**What you need to do:**
Every line of the material below should be copied exactly.

* * * * * * * * *

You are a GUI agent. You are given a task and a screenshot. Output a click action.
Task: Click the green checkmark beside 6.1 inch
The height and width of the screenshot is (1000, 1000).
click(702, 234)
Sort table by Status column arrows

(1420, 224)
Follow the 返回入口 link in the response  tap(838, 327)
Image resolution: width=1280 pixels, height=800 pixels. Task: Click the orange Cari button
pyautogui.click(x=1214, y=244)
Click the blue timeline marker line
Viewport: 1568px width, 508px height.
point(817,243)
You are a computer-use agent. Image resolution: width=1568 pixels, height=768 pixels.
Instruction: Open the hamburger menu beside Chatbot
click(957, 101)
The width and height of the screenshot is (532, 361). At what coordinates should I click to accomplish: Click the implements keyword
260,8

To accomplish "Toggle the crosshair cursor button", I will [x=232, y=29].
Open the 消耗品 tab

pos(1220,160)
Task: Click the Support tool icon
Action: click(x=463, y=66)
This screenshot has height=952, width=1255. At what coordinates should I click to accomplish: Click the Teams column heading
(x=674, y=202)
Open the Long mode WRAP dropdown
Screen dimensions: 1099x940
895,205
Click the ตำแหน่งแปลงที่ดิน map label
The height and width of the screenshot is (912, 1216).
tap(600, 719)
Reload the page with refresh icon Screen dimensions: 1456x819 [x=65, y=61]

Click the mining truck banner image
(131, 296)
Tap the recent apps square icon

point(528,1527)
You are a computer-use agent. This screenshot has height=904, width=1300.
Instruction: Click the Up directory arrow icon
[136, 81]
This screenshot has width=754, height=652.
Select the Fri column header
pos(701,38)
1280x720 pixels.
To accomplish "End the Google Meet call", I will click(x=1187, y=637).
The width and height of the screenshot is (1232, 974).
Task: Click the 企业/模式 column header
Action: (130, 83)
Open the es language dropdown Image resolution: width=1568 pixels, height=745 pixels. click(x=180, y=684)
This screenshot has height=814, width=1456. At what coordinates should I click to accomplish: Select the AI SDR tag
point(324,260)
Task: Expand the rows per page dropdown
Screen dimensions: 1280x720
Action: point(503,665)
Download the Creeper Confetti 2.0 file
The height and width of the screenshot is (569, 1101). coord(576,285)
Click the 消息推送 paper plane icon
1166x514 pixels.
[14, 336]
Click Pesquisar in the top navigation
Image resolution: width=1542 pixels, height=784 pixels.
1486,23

* * * * * * * * *

**Reply:**
You are a GUI agent. You are given a task and a screenshot. Output a click action.
Task: Click the green checkmark beside 6.1 inch
The height and width of the screenshot is (1000, 1000).
click(702, 234)
Sort table by Status column arrows

(1420, 224)
Follow the 返回入口 link in the response  tap(838, 327)
Image resolution: width=1280 pixels, height=800 pixels. Task: Click the orange Cari button
pyautogui.click(x=1214, y=244)
Click the blue timeline marker line
Viewport: 1568px width, 508px height.
point(817,243)
You are a computer-use agent. Image resolution: width=1568 pixels, height=768 pixels.
Instruction: Open the hamburger menu beside Chatbot
click(957, 101)
The width and height of the screenshot is (532, 361). At what coordinates should I click to accomplish: Click the implements keyword
260,8

To accomplish "Toggle the crosshair cursor button", I will [x=232, y=29].
Open the 消耗品 tab

pos(1220,160)
Task: Click the Support tool icon
Action: click(x=463, y=66)
This screenshot has height=952, width=1255. At what coordinates should I click to accomplish: Click the Teams column heading
(x=674, y=202)
Open the Long mode WRAP dropdown
Screen dimensions: 1099x940
895,205
Click the ตำแหน่งแปลงที่ดิน map label
The height and width of the screenshot is (912, 1216).
tap(600, 719)
Reload the page with refresh icon Screen dimensions: 1456x819 [x=65, y=61]

Click the mining truck banner image
(131, 296)
Tap the recent apps square icon

point(528,1527)
You are a computer-use agent. This screenshot has height=904, width=1300.
Instruction: Click the Up directory arrow icon
[136, 81]
This screenshot has width=754, height=652.
Select the Fri column header
pos(701,38)
1280x720 pixels.
To accomplish "End the Google Meet call", I will click(x=1187, y=637).
The width and height of the screenshot is (1232, 974).
Task: Click the 企业/模式 column header
Action: (130, 83)
Open the es language dropdown Image resolution: width=1568 pixels, height=745 pixels. click(x=180, y=684)
This screenshot has height=814, width=1456. At what coordinates should I click to accomplish: Select the AI SDR tag
point(324,260)
Task: Expand the rows per page dropdown
Screen dimensions: 1280x720
Action: point(503,665)
Download the Creeper Confetti 2.0 file
The height and width of the screenshot is (569, 1101). coord(576,285)
Click the 消息推送 paper plane icon
1166x514 pixels.
[14, 336]
Click Pesquisar in the top navigation
Image resolution: width=1542 pixels, height=784 pixels.
1486,23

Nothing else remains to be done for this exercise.